执行任务:
把下面这些行转换成一个 JSON 字符串列表，每行一个字符串，空行不计入。

所给文本行:
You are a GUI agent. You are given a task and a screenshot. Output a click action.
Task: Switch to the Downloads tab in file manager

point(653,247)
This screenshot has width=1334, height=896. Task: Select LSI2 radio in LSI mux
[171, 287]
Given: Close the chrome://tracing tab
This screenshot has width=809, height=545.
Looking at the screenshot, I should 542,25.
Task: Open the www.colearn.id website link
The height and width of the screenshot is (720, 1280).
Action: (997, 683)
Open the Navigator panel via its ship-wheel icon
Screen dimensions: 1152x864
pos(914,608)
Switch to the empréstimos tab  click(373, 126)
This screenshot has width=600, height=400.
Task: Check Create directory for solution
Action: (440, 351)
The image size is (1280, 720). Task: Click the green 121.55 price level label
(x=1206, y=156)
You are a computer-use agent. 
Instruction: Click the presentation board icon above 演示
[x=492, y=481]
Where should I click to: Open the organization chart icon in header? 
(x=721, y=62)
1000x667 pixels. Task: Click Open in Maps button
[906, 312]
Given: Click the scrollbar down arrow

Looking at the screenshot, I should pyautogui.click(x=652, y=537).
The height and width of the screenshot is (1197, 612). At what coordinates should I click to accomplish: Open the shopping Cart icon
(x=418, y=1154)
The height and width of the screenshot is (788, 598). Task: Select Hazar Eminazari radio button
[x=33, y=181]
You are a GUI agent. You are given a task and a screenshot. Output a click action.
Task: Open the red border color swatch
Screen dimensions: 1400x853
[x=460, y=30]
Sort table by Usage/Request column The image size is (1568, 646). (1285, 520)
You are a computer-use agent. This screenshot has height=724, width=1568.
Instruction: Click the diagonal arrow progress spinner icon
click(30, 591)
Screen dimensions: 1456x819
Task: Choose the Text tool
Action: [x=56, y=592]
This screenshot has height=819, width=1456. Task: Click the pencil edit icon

任务输出:
[
  "You are a GUI agent. You are given a task and a screenshot. Output a click action.",
  "Task: Switch to the Downloads tab in file manager",
  "point(653,247)",
  "This screenshot has width=1334, height=896. Task: Select LSI2 radio in LSI mux",
  "[171, 287]",
  "Given: Close the chrome://tracing tab",
  "This screenshot has width=809, height=545.",
  "Looking at the screenshot, I should 542,25.",
  "Task: Open the www.colearn.id website link",
  "The height and width of the screenshot is (720, 1280).",
  "Action: (997, 683)",
  "Open the Navigator panel via its ship-wheel icon",
  "Screen dimensions: 1152x864",
  "pos(914,608)",
  "Switch to the empréstimos tab  click(373, 126)",
  "This screenshot has width=600, height=400.",
  "Task: Check Create directory for solution",
  "Action: (440, 351)",
  "The image size is (1280, 720). Task: Click the green 121.55 price level label",
  "(x=1206, y=156)",
  "You are a computer-use agent. ",
  "Instruction: Click the presentation board icon above 演示",
  "[x=492, y=481]",
  "Where should I click to: Open the organization chart icon in header? ",
  "(x=721, y=62)",
  "1000x667 pixels. Task: Click Open in Maps button",
  "[906, 312]",
  "Given: Click the scrollbar down arrow",
  "Looking at the screenshot, I should pyautogui.click(x=652, y=537).",
  "The height and width of the screenshot is (1197, 612). At what coordinates should I click to accomplish: Open the shopping Cart icon",
  "(x=418, y=1154)",
  "The height and width of the screenshot is (788, 598). Task: Select Hazar Eminazari radio button",
  "[x=33, y=181]",
  "You are a GUI agent. You are given a task and a screenshot. Output a click action.",
  "Task: Open the red border color swatch",
  "Screen dimensions: 1400x853",
  "[x=460, y=30]",
  "Sort table by Usage/Request column The image size is (1568, 646). (1285, 520)",
  "You are a computer-use agent. This screenshot has height=724, width=1568.",
  "Instruction: Click the diagonal arrow progress spinner icon",
  "click(30, 591)",
  "Screen dimensions: 1456x819",
  "Task: Choose the Text tool",
  "Action: [x=56, y=592]",
  "This screenshot has height=819, width=1456. Task: Click the pencil edit icon"
]